Enzymes structure and function
RNA polymerase from Saccharomyces cerevisiae, a species of yeast that has been instrumental in winemaking, baking and brewing since ancient times,
During the third session we continued to study enzymes. We learned that there is movement to the enzyme parts, like certain amino acids, certain functional groups that can create loops, a secondary unit or a whole domain of protein. Enzymes are called by the name of the reaction they catalyze, like Lactase, DNA polymerase, or the name of the substrate, like DNA polymerase, Lactase. We mentioned digestive enzymes in our digestive system like Pepsin, Trypsin, Chymotrypsin, and they are pure proteins.
We mentioned a few groups of enzymes:
Transferases, they transfer methyl or phosphate groups.
Hydrolases, they perform hydrolysis of various bonds.
Lyases, they cleave various bonds NOT by hydrolysis.
Isomerases, they catalyze isomerization changes.
Ligases, they join two molecules with covalent bonds.
Enzymes are globular proteins acting alone or with larger complexes. The sequence of the amino acids specifies the structure which in turn determines the catalytic activity of the enzyme.
Structure determines function. The structure unfolds when exposed to heat or chemical denaturants and those cause loss of biological activity.
However, in hot springs there are microorganisms containing enzymes that are protected from denaturation by the high temperature.

DATA EXTRACTS:

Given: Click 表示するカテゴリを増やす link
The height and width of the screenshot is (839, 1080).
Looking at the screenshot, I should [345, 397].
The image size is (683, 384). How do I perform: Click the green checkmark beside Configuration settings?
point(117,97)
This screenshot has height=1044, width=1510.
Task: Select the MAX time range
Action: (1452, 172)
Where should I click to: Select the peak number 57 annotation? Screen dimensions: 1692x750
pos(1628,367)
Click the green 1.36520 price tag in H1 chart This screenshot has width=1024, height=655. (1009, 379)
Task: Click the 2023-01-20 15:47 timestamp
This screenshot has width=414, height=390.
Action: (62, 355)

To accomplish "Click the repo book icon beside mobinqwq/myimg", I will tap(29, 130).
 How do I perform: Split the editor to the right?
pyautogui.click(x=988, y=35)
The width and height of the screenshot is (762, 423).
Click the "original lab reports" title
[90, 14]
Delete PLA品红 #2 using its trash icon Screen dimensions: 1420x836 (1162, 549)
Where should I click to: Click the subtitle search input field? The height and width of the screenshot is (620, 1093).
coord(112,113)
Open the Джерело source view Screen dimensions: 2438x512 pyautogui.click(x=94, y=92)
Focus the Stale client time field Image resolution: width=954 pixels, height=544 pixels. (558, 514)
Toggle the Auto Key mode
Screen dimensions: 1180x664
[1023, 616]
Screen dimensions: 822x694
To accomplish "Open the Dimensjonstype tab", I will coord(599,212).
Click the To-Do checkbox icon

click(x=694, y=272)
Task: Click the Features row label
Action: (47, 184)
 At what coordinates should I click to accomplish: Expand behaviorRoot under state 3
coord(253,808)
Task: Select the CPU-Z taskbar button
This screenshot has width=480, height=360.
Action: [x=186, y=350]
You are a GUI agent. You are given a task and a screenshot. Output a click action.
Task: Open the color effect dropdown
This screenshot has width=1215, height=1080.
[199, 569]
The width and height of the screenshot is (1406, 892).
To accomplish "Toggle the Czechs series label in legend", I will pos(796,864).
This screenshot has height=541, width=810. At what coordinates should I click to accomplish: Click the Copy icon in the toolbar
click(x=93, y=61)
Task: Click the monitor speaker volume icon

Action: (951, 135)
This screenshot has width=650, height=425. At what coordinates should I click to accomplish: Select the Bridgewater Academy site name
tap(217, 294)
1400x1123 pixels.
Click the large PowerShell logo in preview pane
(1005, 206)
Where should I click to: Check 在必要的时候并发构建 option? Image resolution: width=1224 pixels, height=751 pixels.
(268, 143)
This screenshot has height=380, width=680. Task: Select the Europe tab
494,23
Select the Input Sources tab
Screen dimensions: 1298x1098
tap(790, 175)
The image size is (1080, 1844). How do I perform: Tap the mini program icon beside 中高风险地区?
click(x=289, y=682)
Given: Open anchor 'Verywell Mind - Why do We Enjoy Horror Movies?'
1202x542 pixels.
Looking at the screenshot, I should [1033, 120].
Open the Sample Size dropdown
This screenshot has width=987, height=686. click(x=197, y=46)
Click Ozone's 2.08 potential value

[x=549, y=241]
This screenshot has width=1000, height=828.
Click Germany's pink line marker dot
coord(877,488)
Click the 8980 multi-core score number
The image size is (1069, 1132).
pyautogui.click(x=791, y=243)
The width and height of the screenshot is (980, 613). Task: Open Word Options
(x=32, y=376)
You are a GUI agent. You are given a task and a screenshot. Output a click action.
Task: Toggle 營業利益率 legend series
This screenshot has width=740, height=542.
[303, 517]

STUDY QUESTIONS:
• 1. Repeat verbatim the part of the enzymes text that opens with the words containing "Hydrolases, they perform" and closes with "catalyze isomerization changes.".
• 2. According to the enzymes text, what do lyases do?
The records have no connection to the enzymes text.

SOLUTIONS:
• 1.
Hydrolases, they perform hydrolysis of various bonds.
Lyases, they cleave various bonds NOT by hydrolysis.
Isomerases, they catalyze isomerization changes.

• 2. They cleave various bonds, but not by hydrolysis.